基準地価とは、いわば「不動産価格の定点観測」、1年に1回公表されます。日本にはこの定点観測ポイントが2グループあって、各グループで1年に1回ずつ観測して、半年おきに交互に価格を公表します。そして3月に公表されるものが「公示地価」、今回10月に公表されたのが「基準地価」。名前は違いますが、同じルールで計算されていますので、「地価が上がった」「地価が下がった」という話が半年ごとに出てくるわけです。
上がりきった東京、伸び盛りの政令指定都市、これからの地方都市
そうやって出てきた上昇率は、個別地点の観測結果とともに、2つの軸で総括されます。一つは、住宅地、商業地、工業地の用途別、もう一つは、三大都市、地方都市という地域別です。
注目すべきは地域別で、三大都市(東京、大阪、名古屋)の地価上昇率が鈍り、これらに次ぐ政令市(札幌、仙台、福岡、広島)の伸びが上回っています。しかし、地方都市までは値上がりが波及していません。
・東京など大都市の地価は上昇しきった
・地方の政令市に不動産投資資金が流れている
・小さな地方都市までは波及していない
過去のバブルの例と同様、大都市ではもう高くて買えない、だからその次の政令市レベルに不動産投資資金が移っているのです。
買う人が少ないだけではバブルは弾けない
次に、「もうバブルがはじけるか?」という指摘があります。爆買いも下火、東京のマンションは売れ残っているらしい、もうそろそろ地価が暴落する?という疑問です。

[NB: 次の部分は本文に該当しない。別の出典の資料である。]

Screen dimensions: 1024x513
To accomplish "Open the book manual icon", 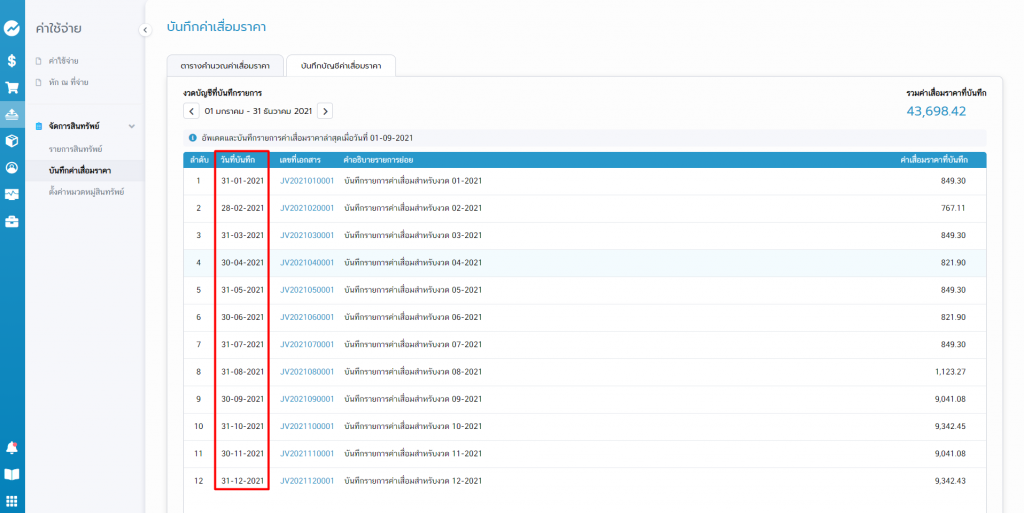I will pyautogui.click(x=12, y=474).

しかし、それは当分ありません。単にマンションが売れ残るだけではバブルがはじけることになりません。バブルが崩壊するとは、「土地を売らないと資金繰りが続かない、しかし不動産を売りたくても誰も買ってくれない」そんな状況のことをいいます。
その昔、日本のバブル景気の頃は、銀行はカネをどんどん貸し、企業は不動産を買い、不動産を買えばあれよあれよと値上がりして、売り抜けてまた不動産を買いました。不動産は利用するために買うのではなく、金儲けの道具として使われたのです。
バブル崩壊は金融引き締めまでない
いまがバブルかどうかは後の歴史が証明しますが、仮にバブルだとして、バブルが崩壊するためには、まず金融の引き締めが必要です。当局が金融引き締め政策をとり、それに従って銀行が貸したカネを回収し、企業は返済のために不動産を急ぐ・・・そんな状況でないと、バブル崩壊とは言えません。リーマンショックの時も同様でした。
現在の日本の金融政策は、絶賛・異次元の緩和政策です。一説には昔のバブル景気の頂点の時よりも貨幣流通量が増えたとか、マンション単価がバブル期を超えたといっていますが、それは馬耳東風。日銀の金融緩和政策が続く限り、バブルの崩壊は始まらないのです。そして、日銀は平均物価上昇率が2%を超える状況が続くまで、日々貨幣を市中に供給すると言っています。
バブルがはじけないたった一つの理由、それは現在、「金融緩和真っ只中だから」なのです。